Esercizio A:
Stabilisci se le tre affermazioni (i), (ii) e (iii) concordano con il testo sulla confisca. Per ciascuna rispondi sì o no e cita tra virgolette le parole del testo che lo decidono: (i) secondo la Seconda sezione della Corte di cassazione, il provvedimento della Corte d'appello di Catania è legittimo; (ii) la confisca allargata è oggi disciplinata dall'art. 4 del d.lgs. 159/2011; (iii) la confisca di prevenzione può fondarsi su meri indizi circa la commissione di taluni delitti.
Esercizio B:
Trascrivi senza modifiche il passo del testo sulla confisca che comincia con «5. Alla luce» e finisce con «pronuncia in commento.».

Testo di riferimento:
┌──

A modulare diversamente il requisito della ‘correlazione temporale’, si perverrebbe ad una sorta di «condono»[17] in relazione a tali acquisizioni, che però traggono pur sempre origine da incrementi patrimoniali illecitamente ottenuti. E ciò si porrebbe in contrasto sia con la «lettera», sia con la «ratio del sistema»[18].
5. Alla luce di queste coordinate, a parere della Seconda sezione della Corte di cassazione, il provvedimento emesso dalla Corte d’appello di Catania non può che ritenersi legittimo. I giudici di merito, infatti, avevano escluso, da un lato, che gli acquisti avvenuti tra il 2005 ed il 2010 fossero stati effettuati attraverso «proventi» esistenti già prima del coinvolgimento di A.S. nell’associazione di stampo mafioso, e, dall’altro, che essi potessero dirsi frutto della sua attività lavorativa o di altri redditi leciti[19]. Conseguentemente, data l’«evidente sproporzione», risultava logico ricondurre quelle acquisizioni patrimoniali proprio ai «proventi percepiti dal proposto quale partecipe del sodalizio mafioso»[20].
***
6. Numerosi ci sembrano gli spunti di riflessione offerti dalla pronuncia in commento.
Anzitutto, si impone all’attenzione del lettore la possibile sovrapposizione – e per certi versi la ‘fungibilità’ – tra gli istituti della confisca di prevenzione e della c.d. confisca ‘allargata’, di cui sempre più, in dottrina e in giurisprudenza, si tende a mettere in risalto le somiglianze, di struttura e di finalità. Ed infatti, la prima, pur potendosi fondare su ‘meri indizi’ circa la commissione di taluni delitti (art. 4, d.lgs. 159/2011), spesso viene disposta – come nel caso di specie – nei confronti di chi ha già riportato una sentenza di condanna, cioè in una situazione in cui potrebbe trovare applicazione anche la seconda, oggi disciplinata nel nuovo art. 240-bis c.p. quale particolare misura di sicurezza patrimoniale.

└──

Dati forniti:
┌──

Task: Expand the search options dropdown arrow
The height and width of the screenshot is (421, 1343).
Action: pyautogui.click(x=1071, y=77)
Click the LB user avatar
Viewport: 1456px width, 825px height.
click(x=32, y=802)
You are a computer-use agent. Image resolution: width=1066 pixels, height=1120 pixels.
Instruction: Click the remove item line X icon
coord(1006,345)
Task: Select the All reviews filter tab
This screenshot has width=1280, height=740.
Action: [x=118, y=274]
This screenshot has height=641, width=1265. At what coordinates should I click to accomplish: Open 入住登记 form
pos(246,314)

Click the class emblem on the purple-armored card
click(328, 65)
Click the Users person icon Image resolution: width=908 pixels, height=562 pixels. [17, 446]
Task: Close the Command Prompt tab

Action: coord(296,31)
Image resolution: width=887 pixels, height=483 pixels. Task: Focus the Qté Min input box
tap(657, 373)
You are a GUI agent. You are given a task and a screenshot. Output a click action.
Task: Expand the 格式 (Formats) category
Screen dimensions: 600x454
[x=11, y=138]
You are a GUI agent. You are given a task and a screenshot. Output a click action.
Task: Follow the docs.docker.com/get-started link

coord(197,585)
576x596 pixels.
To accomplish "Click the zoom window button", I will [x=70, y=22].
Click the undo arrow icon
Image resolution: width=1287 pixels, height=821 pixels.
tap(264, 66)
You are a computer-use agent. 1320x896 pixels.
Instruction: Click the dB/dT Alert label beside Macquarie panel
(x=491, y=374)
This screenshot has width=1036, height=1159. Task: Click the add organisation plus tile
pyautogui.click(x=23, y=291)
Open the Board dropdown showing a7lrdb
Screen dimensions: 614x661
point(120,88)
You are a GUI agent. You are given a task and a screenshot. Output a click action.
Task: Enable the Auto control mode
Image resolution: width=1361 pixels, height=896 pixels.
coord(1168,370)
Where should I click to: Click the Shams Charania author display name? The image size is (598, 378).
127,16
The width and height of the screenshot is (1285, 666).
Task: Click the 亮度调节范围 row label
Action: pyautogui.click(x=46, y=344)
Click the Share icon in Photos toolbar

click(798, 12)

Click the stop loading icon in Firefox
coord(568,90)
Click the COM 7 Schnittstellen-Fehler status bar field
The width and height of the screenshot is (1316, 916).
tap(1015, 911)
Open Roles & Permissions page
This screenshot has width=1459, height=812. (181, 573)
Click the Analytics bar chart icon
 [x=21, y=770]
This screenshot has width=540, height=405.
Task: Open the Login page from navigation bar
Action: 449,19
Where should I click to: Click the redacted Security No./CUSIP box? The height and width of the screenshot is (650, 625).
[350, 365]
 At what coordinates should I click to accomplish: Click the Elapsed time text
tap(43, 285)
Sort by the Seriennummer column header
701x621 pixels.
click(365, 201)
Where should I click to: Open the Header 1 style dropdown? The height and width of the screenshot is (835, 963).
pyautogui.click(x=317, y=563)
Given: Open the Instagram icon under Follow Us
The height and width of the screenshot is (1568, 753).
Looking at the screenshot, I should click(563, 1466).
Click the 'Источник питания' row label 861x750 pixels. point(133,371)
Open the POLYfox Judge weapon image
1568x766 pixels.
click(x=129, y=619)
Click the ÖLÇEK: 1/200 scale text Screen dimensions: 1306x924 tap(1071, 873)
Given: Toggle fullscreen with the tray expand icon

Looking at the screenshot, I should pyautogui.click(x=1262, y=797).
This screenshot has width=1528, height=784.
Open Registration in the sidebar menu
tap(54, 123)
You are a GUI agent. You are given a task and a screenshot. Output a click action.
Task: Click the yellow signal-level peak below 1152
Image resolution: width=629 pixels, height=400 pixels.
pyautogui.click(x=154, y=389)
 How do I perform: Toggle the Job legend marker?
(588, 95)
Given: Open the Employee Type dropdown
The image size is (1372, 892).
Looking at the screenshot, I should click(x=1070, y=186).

└──

Esercizio svolto A:
(i) Sì: «il provvedimento emesso dalla Corte d’appello di Catania non può che ritenersi legittimo».
(ii) No: «oggi disciplinata nel nuovo art. 240-bis c.p. quale particolare misura di sicurezza patrimoniale».
(iii) Sì: «pur potendosi fondare su ‘meri indizi’ circa la commissione di taluni delitti».

Esercizio svolto B:
5. Alla luce di queste coordinate, a parere della Seconda sezione della Corte di cassazione, il provvedimento emesso dalla Corte d’appello di Catania non può che ritenersi legittimo. I giudici di merito, infatti, avevano escluso, da un lato, che gli acquisti avvenuti tra il 2005 ed il 2010 fossero stati effettuati attraverso «proventi» esistenti già prima del coinvolgimento di A.S. nell’associazione di stampo mafioso, e, dall’altro, che essi potessero dirsi frutto della sua attività lavorativa o di altri redditi leciti[19]. Conseguentemente, data l’«evidente sproporzione», risultava logico ricondurre quelle acquisizioni patrimoniali proprio ai «proventi percepiti dal proposto quale partecipe del sodalizio mafioso»[20].
***
6. Numerosi ci sembrano gli spunti di riflessione offerti dalla pronuncia in commento.